Part one Value of Contrast-enhanced Ultrasonography in Diagnosis tubal patency
     Objective: Infertility is a common disease and accounting for 60% of female factors. Many reasons could cause oviduct obstruction, such as appendagitis, pelvic inflammation . There are many diagnoses methods, such as hydrotubation , X-ray hysterosalpingography (HSG) , laparoscopy (hysteroscopy ), and so on. Hydrotubation mainly depends on the resistance to determine , and the result is inaccurate. HSG is a commonly used method of clinical., but the patient and the doctor have to receive radiation. The oil may be noxious to the body. If the oil is not absorpted, it will produce granuloma or abdominal cavity infection. laparoscopy (hysteroscopy ) is an effective, confirmed the high rate of inspection method , but it is a invasive examination and with a certain degree of risk. This research evaluates the value of diagnosis and treatment of fallopian tube patency by using hysterosalpingocontrast sonography (HyCoSy) with SonoVue and transvaginal ultrasound for 222 infertile women.
     Methods: 222 infertile women were examined by HyCoSy-SonoVue to observe flowing condition in Womb and fallopian tube. Comparing the results with hydrotubation, X-ray hysterosalingography (HSG) and laparoscopy (hysteroscopy).

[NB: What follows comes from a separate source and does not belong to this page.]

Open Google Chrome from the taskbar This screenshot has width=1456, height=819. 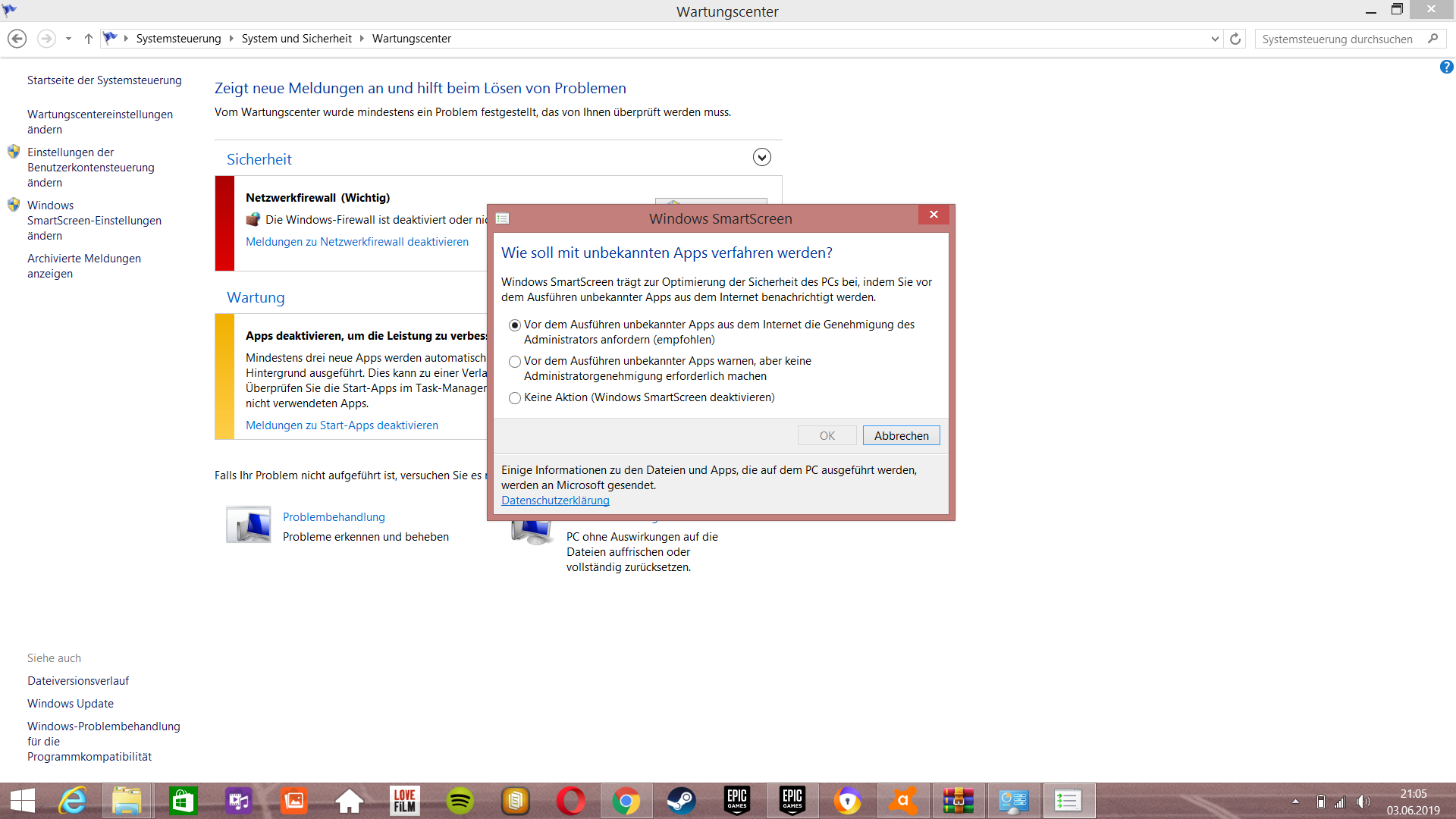pos(626,801)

     Result: In the 222 cases, 73 cases were both side of fallopian tube patency, 72 cases were single fallopian tube patency, 13 cases were single partial obstruction, 60 cases were both side of fallopian tube pinning, 4 cases were both partial obstruction. There was a significant difference on pregnancy rates between the HyCoSy-SonoVue and hydrotubation (P<0.05). There was no difference on diagnostic rates of fallopian tube patency between the HyCoSy-SonoVue, laparoscopy (hysteroscopy) (P>0.05), the HyCoSy-SonoVue was higher rate of diagnosis than HSG .

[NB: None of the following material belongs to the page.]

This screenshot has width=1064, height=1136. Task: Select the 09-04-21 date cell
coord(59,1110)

     Conclusion: The HyCoSy-SonoVue method is a safety one. This method would be an effective diagnosis in the evaluation of fallopian tube pathology for infertile women.
     Part two Value of Contrast-enhanced Ultrasonography in Diagnosis and Differential diagnosis of Hydrosalpinx
     Objective: Hydrosalpinx is one of commonly chronic inflammation in the fallopian tube. After salpingitis tubal atresia adhesion, mucosal cells in the secretion of fluid accumulation within the lumen, or isthmic tubal inflammation and adhesions umbrella side, blocking the formation of fallopian tube, when the lumen is absorbed within the suppurative cells , after eventually become liquid water. For a common cause of clinical abortion, spontaneous abortion, medical abortion, induced abortion, the unclean sexual intercourse, pelvic infections caused by tubal wall adhesions, hyperemia, edema and obstruction, resulting in sperm and eggs can not be combined with the ultimate form of infertility. Therefore it is vital of a clear diagnosis for the clinical further treatment. This research used two-dimensional transvaginal ultrasound and HyCoSy-SonoVue to explore value of contrast-enhanced ultrasonography in diagnosis anddifferential diagnosis of Hydrosalpinx.

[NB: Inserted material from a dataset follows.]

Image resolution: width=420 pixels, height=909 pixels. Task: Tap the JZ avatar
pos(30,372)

     Methods: 28 cases of patients were examined by two-dimensional transvaginal ultrasound to observe echo-free zone of bilateral annex , to know the relative position of echo-free zone with the uterus and ovary, echo-free zone’s shape, wall, internal structure, mobility, measurement and to record echo-free zone size, scope. And then to slowly inject contrast agent to intrauterine with the double-lumen catheter hysterosalpingography, in the mode of B-flow ultrasound contrast agent were observed in the uterine cavity and fallopian tubes within the developing situation.
     Results: 28 cases of patients (a total of 55 fallopian tubes, 1 case of tubal pregnancy due to tubal surgery to remove the side), two-dimensional transvaginal ultrasound showed that 20 cases were diagnosed as the side of hydrosalpinx, 8 cases of bilateral hydrosalpinx. Ultrasound contrast showed 3 cases were diagnosed as the side of hydrosalpinx, 2 cases of bilateral hydrosalpinx. 12 cases of the side of hydrosalpinx patients received laparoscopic surgery, postoperative results were in line with the Ultrasound contrast results. Conclusion : Two-dimensional transvaginal ultrasound combined with ultrasound contrast can increase the accuracy of diagnosis in Hydrosalpinx .It is a safe and effective method for patients and can provide an important help for clinical treatment and surgery.